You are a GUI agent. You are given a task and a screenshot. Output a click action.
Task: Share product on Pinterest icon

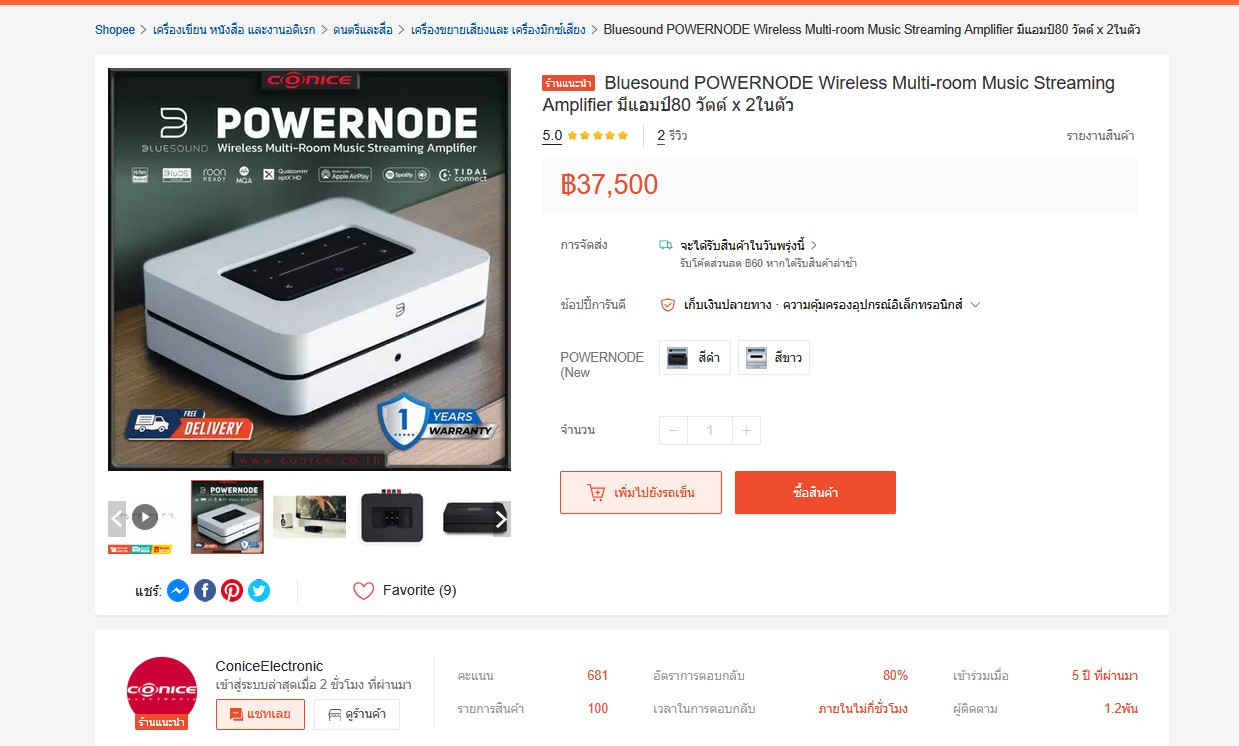click(232, 591)
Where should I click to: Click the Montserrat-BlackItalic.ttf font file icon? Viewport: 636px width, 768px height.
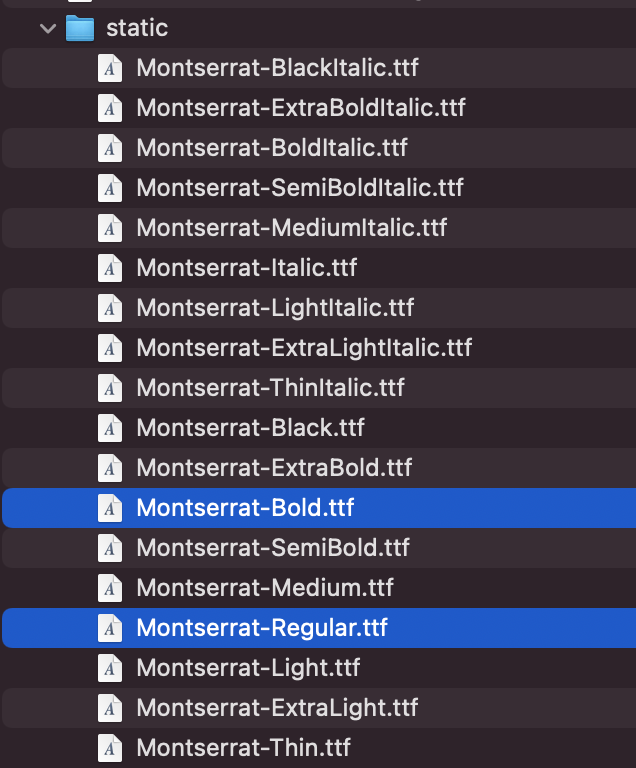click(x=110, y=68)
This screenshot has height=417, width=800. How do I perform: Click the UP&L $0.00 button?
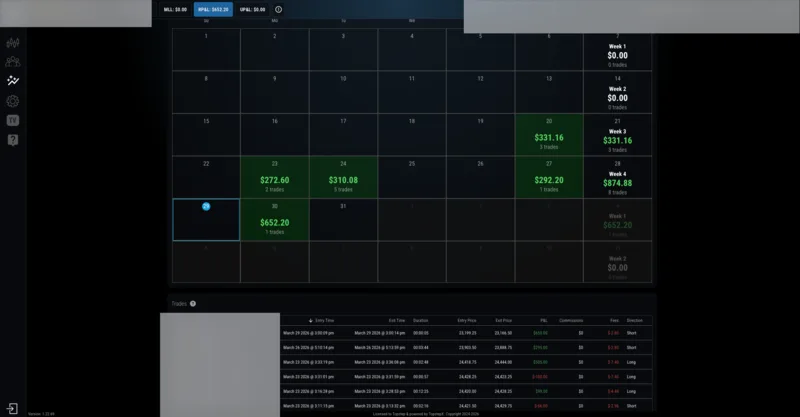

**What you need to do**
Could you render these lines as a Markdown table with the columns Row and Text, numbering each row and skipping the blank ones? Keep the pictures out of it.

**Full answer**
| Row | Text |
|---|---|
| 1 | You are a GUI agent. You are given a task and a screenshot. Output a click action. |
| 2 | Task: Share product on Pinterest icon |
| 3 | click(232, 591) |
| 4 | Where should I click to: Click the Montserrat-BlackItalic.ttf font file icon? Viewport: 636px width, 768px height. |
| 5 | click(x=110, y=68) |
| 6 | This screenshot has height=417, width=800. How do I perform: Click the UP&L $0.00 button? |